Description of the task: In the excerpt below about sports villains, which team did Walter O'Malley persuade Horace Stoneham to move, and to which city?

Document excerpt:
■ ■ ■ ■ ■

Even after Cobb was gone, he was despised. When Newsday sports columnist Jack Mann was asked to write Cobb's obit, he said he'd only do it if he could tell it like it was, explaining, "The only difference now is that he's a dead prick."
2. O.J. Simpson
Ten years ago, he probably would have made our "heroes" list. But he was a better actor than we all thought. In a way, the perfect villain -- a public persona of mellow, good-humored friendliness that masked a greater evil inside.
3. John Rocker
Even before SI outed Rocker as a racist jerk, his Braves teammates shunned him -- because he didn't care about the team. "If the team lost, the team won, it really didn't fit with what he did," said Thomas Stinton of the Atlanta Journal Constitution. "It was how he pitched that night, how he had performed, what he had accomplished, what his ERA was, how many saves he had."
And after his hateful harangue? Persona non grata. Nobody came to his defense, because he was indefensible. And soon, he was gone from Atlanta.
4. Walter O'Malley
Just two years after the Dodgers won the World Series, O'Malley took them away from Brooklyn, even though more than a million fans -- a respectable number in those days -- came to see the Bums in 1957. In the meantime, he also convinced Horace Stoneham to move the Giants to San Francisco. Writers Jack Newfield and Pete Hamill, both Brooklyn natives, once had an argument that they settled by each listing, on a piece of paper, the three greatest villains in recent history. Their lists were identical: 1) Hitler; 2) Stalin; 3) O'Malley.

■ ■ ■ ■ ■

Data segment:

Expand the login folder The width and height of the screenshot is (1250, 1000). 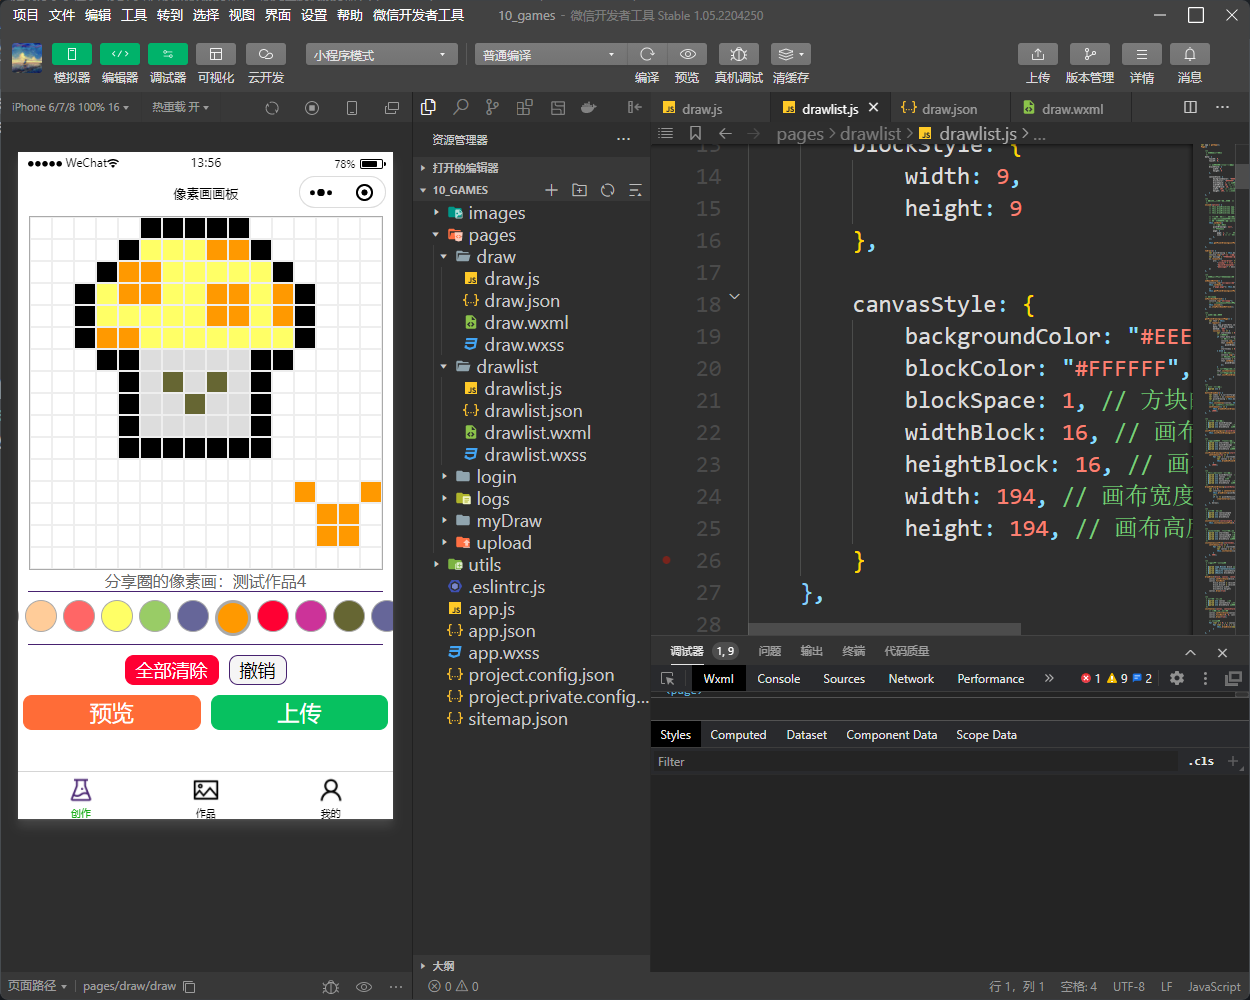click(x=496, y=477)
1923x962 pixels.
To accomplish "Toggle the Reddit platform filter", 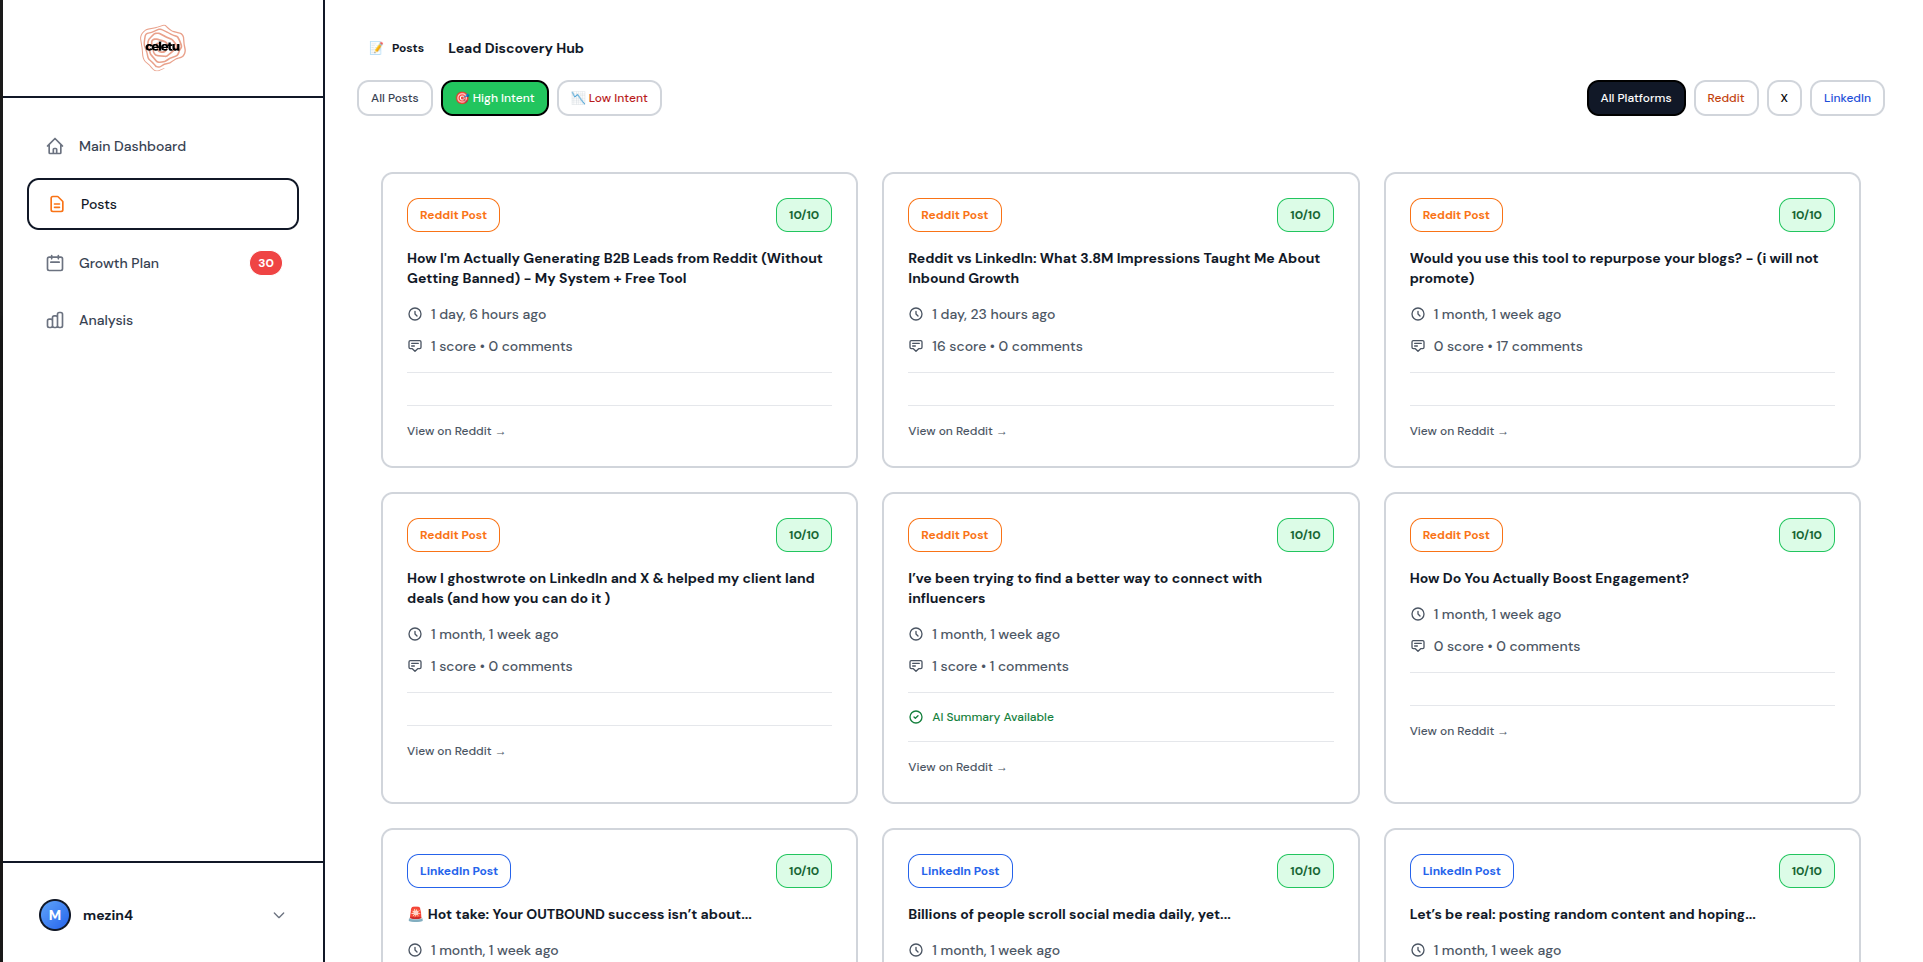I will (1726, 98).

■ ■ ■ ■ ■

In response: The Giants, to San Francisco.